TASK REQUIREMENTS:
Every line below from the one containing "This screenshot has width=945, height=2576." through the one containing "Click the search" must be transcribed exactly. Omit all lines outside that stretch.

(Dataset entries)
___

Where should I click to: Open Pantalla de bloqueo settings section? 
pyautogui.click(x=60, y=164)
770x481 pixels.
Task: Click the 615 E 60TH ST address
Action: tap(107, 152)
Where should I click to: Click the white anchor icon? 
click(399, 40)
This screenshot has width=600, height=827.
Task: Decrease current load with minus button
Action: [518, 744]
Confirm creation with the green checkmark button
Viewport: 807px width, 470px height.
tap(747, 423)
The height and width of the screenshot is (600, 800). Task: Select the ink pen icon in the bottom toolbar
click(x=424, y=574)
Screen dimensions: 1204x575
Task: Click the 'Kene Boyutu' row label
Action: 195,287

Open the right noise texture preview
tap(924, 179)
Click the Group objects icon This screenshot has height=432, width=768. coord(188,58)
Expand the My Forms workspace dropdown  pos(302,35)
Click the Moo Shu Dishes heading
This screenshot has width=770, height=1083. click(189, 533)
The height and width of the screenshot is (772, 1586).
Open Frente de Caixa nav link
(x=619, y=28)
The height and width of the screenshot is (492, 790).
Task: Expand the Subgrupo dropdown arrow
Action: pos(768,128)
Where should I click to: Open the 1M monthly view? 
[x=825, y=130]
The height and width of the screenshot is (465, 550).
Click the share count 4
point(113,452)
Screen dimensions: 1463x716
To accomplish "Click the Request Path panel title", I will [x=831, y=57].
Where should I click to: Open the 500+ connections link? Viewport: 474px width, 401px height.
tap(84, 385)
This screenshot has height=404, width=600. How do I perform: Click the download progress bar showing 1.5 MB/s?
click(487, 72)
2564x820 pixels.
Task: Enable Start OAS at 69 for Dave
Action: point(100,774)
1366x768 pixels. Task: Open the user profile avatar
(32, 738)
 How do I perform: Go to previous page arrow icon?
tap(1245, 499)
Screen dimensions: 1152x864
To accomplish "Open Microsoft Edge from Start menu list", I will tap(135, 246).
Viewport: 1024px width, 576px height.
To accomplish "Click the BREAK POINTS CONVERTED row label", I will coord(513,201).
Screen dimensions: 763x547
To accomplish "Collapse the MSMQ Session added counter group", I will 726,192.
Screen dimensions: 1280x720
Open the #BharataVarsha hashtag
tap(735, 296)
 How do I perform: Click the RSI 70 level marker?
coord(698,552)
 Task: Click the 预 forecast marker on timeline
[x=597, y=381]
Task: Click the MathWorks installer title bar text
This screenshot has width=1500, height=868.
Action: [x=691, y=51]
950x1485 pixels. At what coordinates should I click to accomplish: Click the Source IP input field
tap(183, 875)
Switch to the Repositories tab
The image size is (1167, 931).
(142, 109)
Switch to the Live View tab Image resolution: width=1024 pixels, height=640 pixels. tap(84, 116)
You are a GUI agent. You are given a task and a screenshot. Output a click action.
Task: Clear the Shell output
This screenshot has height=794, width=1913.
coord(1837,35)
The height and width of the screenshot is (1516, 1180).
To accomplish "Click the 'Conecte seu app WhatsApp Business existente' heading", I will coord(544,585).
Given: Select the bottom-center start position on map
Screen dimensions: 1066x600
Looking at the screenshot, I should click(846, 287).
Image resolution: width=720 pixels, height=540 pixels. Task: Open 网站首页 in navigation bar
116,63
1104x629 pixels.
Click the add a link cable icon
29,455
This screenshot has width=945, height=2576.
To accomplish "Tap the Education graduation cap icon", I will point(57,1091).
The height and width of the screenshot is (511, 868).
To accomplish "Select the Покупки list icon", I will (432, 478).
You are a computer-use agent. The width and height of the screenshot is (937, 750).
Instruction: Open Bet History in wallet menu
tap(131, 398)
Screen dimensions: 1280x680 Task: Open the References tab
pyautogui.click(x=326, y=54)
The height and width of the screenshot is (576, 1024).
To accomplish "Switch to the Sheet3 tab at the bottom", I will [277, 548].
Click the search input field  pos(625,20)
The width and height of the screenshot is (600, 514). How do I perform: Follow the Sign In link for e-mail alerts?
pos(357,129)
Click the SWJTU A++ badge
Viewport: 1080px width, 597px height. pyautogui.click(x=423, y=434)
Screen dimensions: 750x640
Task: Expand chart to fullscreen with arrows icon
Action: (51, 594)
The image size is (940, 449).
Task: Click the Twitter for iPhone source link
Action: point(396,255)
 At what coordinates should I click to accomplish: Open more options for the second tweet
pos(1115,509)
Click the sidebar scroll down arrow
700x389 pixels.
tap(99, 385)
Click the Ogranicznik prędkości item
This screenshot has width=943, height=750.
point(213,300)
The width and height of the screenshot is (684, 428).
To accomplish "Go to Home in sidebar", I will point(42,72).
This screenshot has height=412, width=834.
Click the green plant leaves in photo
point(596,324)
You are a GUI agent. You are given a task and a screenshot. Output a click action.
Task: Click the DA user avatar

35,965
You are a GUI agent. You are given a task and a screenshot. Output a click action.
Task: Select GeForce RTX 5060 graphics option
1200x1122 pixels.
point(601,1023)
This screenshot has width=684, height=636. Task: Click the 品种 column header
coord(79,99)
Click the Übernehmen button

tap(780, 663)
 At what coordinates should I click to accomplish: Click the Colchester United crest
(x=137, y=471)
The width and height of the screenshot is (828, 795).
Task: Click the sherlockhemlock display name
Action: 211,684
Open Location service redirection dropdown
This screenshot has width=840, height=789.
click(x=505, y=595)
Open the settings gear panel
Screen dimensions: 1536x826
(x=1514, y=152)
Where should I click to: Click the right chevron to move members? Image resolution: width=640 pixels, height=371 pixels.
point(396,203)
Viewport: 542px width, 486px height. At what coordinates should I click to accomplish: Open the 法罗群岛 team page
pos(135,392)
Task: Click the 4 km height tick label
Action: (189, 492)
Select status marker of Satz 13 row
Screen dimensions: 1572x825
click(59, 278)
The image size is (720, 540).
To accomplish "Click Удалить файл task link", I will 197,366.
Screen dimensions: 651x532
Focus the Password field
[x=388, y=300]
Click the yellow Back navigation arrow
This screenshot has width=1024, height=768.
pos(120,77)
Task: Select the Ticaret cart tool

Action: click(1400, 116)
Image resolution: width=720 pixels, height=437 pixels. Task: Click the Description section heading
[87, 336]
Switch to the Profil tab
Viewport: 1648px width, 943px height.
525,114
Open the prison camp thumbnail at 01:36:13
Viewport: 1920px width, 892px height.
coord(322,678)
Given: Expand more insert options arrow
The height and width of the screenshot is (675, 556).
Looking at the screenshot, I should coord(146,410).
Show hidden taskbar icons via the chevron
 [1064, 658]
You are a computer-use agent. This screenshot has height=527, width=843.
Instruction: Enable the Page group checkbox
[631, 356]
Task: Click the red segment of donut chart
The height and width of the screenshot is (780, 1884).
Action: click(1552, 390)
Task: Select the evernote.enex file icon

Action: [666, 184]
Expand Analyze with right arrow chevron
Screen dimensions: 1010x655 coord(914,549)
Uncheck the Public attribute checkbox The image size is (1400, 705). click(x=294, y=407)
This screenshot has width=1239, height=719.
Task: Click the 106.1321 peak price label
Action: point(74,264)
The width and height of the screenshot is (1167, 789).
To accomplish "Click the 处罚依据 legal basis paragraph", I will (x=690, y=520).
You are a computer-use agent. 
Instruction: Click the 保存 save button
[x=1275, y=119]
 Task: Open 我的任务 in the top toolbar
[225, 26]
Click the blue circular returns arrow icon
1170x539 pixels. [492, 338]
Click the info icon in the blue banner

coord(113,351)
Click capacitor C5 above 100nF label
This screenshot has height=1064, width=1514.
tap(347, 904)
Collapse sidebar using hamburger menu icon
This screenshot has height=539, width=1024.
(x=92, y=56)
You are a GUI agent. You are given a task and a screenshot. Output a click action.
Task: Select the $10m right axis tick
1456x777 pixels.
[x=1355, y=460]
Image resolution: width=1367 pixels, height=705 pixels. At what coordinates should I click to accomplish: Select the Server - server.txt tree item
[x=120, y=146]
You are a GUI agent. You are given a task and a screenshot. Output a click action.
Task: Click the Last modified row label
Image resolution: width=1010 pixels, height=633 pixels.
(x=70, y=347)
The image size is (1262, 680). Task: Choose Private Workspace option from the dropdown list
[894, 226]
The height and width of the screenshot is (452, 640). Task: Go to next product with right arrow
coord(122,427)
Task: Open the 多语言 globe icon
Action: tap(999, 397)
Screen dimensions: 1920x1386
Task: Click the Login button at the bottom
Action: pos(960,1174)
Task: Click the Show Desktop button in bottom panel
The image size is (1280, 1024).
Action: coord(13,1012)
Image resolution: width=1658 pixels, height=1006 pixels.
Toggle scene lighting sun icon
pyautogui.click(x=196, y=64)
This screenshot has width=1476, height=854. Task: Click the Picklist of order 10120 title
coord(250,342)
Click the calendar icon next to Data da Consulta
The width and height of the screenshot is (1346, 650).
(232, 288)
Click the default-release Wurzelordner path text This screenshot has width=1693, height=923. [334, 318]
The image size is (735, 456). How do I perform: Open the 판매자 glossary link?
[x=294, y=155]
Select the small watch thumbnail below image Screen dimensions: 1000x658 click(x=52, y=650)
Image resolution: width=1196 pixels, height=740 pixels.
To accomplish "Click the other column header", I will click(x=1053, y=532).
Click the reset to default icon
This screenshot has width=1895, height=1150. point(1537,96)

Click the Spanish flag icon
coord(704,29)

___

THE COMPLETED TASK:
This screenshot has width=945, height=2576.
To accomplish "Tap the Education graduation cap icon", I will point(57,1091).
The height and width of the screenshot is (511, 868).
To accomplish "Select the Покупки list icon", I will (432, 478).
You are a computer-use agent. The width and height of the screenshot is (937, 750).
Instruction: Open Bet History in wallet menu
tap(131, 398)
Screen dimensions: 1280x680 Task: Open the References tab
pyautogui.click(x=326, y=54)
The height and width of the screenshot is (576, 1024).
To accomplish "Switch to the Sheet3 tab at the bottom", I will [277, 548].
Click the search input field  pos(625,20)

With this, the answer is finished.